SHORT EXERCISE – Show each line of the listing below that includes the string "Select", copying those lines unchanged.
___ RECORDS TO USE ___
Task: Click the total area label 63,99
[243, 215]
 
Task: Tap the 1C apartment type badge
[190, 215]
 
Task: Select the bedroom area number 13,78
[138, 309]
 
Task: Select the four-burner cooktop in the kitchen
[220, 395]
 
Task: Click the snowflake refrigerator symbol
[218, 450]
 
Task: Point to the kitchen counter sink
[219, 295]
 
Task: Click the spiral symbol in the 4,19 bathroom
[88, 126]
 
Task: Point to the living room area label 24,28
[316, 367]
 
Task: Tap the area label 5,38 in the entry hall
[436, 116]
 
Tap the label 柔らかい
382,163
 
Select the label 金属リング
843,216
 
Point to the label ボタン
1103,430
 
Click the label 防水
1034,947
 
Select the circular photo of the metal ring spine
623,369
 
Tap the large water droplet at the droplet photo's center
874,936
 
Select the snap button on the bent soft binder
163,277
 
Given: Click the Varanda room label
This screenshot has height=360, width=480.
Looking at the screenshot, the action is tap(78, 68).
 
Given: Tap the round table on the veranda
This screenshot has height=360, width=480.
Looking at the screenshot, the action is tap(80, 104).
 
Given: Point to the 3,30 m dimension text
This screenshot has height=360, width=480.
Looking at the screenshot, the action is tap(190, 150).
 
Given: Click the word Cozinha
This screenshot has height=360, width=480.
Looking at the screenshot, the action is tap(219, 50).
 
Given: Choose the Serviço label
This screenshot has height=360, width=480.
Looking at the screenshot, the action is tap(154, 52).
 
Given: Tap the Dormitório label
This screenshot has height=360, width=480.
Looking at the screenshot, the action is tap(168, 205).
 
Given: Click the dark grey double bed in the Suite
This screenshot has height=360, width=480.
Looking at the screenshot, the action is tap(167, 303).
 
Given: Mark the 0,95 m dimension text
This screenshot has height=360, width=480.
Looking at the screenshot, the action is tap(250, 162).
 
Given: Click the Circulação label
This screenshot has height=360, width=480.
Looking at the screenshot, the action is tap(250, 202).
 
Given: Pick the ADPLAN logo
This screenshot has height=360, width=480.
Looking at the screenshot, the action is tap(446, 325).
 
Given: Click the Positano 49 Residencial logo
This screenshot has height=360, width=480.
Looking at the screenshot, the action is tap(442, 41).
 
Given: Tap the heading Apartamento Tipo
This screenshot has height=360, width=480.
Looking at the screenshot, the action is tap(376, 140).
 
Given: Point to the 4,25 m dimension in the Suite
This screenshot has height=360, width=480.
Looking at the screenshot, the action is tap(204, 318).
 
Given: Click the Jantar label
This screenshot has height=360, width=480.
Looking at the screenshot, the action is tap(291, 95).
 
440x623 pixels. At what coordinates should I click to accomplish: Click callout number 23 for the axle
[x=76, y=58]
___
ANSWER IN FULL –
Task: Select the bedroom area number 13,78
Task: Select the four-burner cooktop in the kitchen
Select the label 金属リング
Select the circular photo of the metal ring spine
Select the snap button on the bent soft binder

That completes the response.